According to a press release from the UN agency available here Thursday, women, water and basic hygiene are the key to creating lasting change in Africa, but national water and sanitation plans are still leaving women out.
UNICEF Executive Director Ann M. Veneman on Wednesday called for more attention and funds to help the millions of African women and girls suffering disproportionately for lack of these basic services.
"Unsafe water, inadequate sanitation and poor hygiene habits play a major role in child mortality," Veneman said, adding that " bringing basic services to Africa's women and girls could transform their lives and boost child survival in the region."
Veneman said she is joining many health officials in the Women Leaders for Water, Sanitation and Hygiene (WASH) initiative.
Launched last year by the Water Supply and Sanitation Collaborative Council (WSSCC), WASH helps governments to link women with sanitation and hygiene programs, and supports the UNICEF drive to put safe water and basic sanitation into all primary schools by 2015. The group is meeting at UNICEF on Wednesday in New York to set out a plan of action for Africa.
Lack of safe water and sanitation remains one of the world's most urgent health issues. Some 1.1 billion people worldwide still lack safe water and 2.6 billion have no sanitation, according to a UNICEF and World Health Organization 2005 report Water for Life.
In rural Africa, 19 percent of women spend more than one hour on each trip to fetch water, an exhausting and often dangerous chore that robs them of the chance to work and learn. Women without toilets are forced to defecate in the open, risking their dignity and personal safety.
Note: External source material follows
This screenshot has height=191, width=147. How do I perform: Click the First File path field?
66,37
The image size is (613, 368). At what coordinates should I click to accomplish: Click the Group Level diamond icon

Unsafe water, inadequate sanitation and poor hygiene habits play a major role in Africa's high child mortality rate. Diarrhoea is the third-biggest child killer in Africa after pneumonia and malaria, accounting for 701,000 child deaths out of 4.4 million on the continent every year. It also leaves millions of children with a legacy of chronic malnutrition, the underlying cause of over half of all child mortality.